I want to automatically sort files based on filename. The format of these names is <identifier><date>.xlsx

What i want to achieve is having a script to copy the most recent files from a specific identifier to a specfic map. So for example I have the following files:

12345_20120901.xlsx
12345_20120902.xlsx
54321_20120901.xlsx
54321_20120902.xlsx

Wat i want is to have file;
12345_20120902.xlsx
54321_20120902.xlsx

to be placed in a different folder.. say /mnt/khandi/stuff/

What is the best way to achieve this by using a bashscript?

And again, I am very sorry if I post this in the wrong subforum and/or if it is too much to ask.

Thanks for the help, it is really appreciated on forehand.

Khandi

zwitterion-241920 09-26-2012 02:07 PM

Welcome to LQ!
If English is not your native language, I accept your apologies. We can't expect everyone be good at English, but do try to write correct English. :)
Accidentally posting in the wrong forum isn't a huge issue, a moderator will move your thread. (I think this is the right forum)

I don't know how to have bash find the most recent date, but if you want to do this for today's date, you could do:
Code:

mv *$(date +%y%m%d).xlsx /mnt/khandi/stuff
When bash reads this line, it first executes the commands between $( and ) and replaces these with their output.

Code:

date +%y%m%d
tells the computer to output the date in year-month-day format, so the command then becomes

Code:

mv *20120926.xlsx /mnt/khandi/stuff
The asterisk character is a wildcard that can be substituted for any number of any characters, which is everything, so that command then expands to:

Code:

mv 12345_20120926.xlsl 54321_20120926.xlsx /mnt/khandi/stuff
mv is the command to move files, from one place to another, so 12345_20120926.xlsx and 54321_20120926.xlsx are moved into /mnt/khandi/stuff.
Use cp instead of mv if you want to copy the files.

Khandi 09-26-2012 02:42 PM

Menno,

Thank you very much for the help, I really appreciate it.

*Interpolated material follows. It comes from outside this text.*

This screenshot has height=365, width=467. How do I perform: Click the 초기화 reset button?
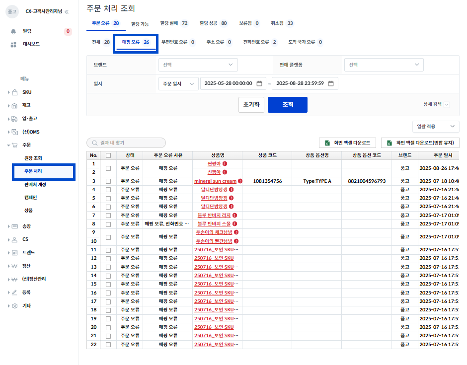[x=251, y=105]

I will look at your snippets tomorrow to see if it will work for what I have in mind. It does seem to be able to get me where I want to be, in a way.

Although as I see it, due to using a wildcard for the identifier it does not seem to work on a specfic identifier, right? For example. I would very much want to move the most recent file from a certain identifier based on the date (and if possible even time, example: 12345_201209071345_yadada.xlsx is a valid filename even. So now i put it like this (sorry if I misrepresented the problem by limiting it by date only and not mention time as well)

In that line of thought, I was wondering though, since the date as I have it formatted in the filename is build up in <year><month><day><time> the most recent file should always have the highest number (if i ignore the first 6 characters in the filename a.k.a. <identifier_>. Do you perhaps know a way in which i would be able to differentiate between files based on the highest numerical value between different identifiers? so identifier A has several files and i want to move/copy the most recent one and i want the same to happen to identifier B.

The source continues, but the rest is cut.